Opioids are a class of medication, broadly umbrellaed by their structural relation to natural plant alkaloids found in opium (opiates). Natural, semisynthetic, and synthetic forms that are lab-derived act on specific cell surface receptors found predominantly in the CNS that elicit their typical clinical effects in perceived pain relief and analgesia; however, their highly addictive nature also makes them a primary driver for drug overdose deaths¹.

Opioid abuse is currently a recognized epidemic in the US amidst the growing substance abuse and drug addiction crisis; the adoption of synthetic opioids, resulting in its illicit production and abuse, has exacerbated the crisis, where according to the US DEA, 67% of all drug overdoses in 2021 were attributed to this class of opiods².

THINGS TO DO:
a – From the passage on opioids, return the portion starting at "Opioid abuse is" and ending at "class of opiods².", copied word for word.
b – Extend the passage on opioids, picking up after its last sentence.

MATERIAL SHOWN:
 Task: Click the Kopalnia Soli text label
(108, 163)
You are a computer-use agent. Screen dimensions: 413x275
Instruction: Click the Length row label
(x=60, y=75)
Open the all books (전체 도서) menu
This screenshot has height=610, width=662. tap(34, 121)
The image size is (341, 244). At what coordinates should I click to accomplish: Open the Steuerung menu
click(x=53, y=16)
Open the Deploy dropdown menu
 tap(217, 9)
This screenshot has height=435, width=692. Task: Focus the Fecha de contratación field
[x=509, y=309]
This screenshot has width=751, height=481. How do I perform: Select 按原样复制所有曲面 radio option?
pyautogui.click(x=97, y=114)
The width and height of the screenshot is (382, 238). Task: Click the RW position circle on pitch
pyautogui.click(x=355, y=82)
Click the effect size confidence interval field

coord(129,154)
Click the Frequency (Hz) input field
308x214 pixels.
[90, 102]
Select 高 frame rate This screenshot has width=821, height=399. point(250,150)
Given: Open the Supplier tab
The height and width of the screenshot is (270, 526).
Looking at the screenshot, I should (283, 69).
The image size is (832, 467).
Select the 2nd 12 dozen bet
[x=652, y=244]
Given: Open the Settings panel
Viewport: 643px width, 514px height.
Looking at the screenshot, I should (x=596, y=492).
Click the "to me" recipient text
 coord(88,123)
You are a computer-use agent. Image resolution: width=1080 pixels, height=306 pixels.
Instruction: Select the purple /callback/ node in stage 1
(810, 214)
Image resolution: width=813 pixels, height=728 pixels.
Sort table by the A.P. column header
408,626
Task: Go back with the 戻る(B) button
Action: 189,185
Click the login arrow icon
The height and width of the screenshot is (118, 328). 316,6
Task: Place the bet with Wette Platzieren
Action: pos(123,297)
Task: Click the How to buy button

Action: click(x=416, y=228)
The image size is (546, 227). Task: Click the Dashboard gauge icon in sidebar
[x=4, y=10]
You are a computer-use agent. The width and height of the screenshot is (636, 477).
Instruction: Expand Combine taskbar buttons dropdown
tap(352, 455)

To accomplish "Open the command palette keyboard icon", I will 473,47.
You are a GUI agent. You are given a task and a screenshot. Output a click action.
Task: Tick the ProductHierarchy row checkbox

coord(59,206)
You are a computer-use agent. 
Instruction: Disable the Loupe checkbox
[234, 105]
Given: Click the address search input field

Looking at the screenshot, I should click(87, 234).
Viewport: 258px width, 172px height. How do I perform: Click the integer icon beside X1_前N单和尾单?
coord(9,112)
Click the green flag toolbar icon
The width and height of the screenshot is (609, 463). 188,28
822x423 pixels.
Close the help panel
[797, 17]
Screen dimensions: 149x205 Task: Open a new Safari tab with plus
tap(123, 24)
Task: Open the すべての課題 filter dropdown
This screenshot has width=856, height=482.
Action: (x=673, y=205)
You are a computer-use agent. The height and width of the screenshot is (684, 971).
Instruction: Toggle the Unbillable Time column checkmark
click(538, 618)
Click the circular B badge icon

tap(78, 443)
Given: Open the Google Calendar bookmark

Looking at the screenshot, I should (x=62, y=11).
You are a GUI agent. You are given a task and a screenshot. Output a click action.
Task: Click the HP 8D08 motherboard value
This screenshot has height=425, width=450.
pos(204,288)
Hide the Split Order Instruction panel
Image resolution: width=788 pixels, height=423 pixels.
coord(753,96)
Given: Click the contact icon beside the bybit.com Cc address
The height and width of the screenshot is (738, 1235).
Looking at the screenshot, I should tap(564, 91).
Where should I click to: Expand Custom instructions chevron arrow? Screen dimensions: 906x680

ANSWER SET:
a –
Opioid abuse is currently a recognized epidemic in the US amidst the growing substance abuse and drug addiction crisis; the adoption of synthetic opioids, resulting in its illicit production and abuse, has exacerbated the crisis, where according to the US DEA, 67% of all drug overdoses in 2021 were attributed to this class of opiods².

b –
Within the field of toxicology, labs understand the importance of developing analytical methods that translate to real-world samples and situations. Amongst the focus of Dr. Emanuele A. Alves’ research team at the Virginia Commonwealth University’s Department of Forensic Science, is method development for tough matrices, such as bones; bones, at times, are the only biological matter still available in situations such as cold cases or when extended putrefaction of remains have already occurred. Similarly, the new method is applicable for labs needing to study the effects of certain compounds on bone development, whether for basic research or drug development. Their current model using bead milling permitted completion of the extraction method within 2 hours, as compared to the > 24 hours it might take to dry and manually grind the bones as dictated by more traditional methods.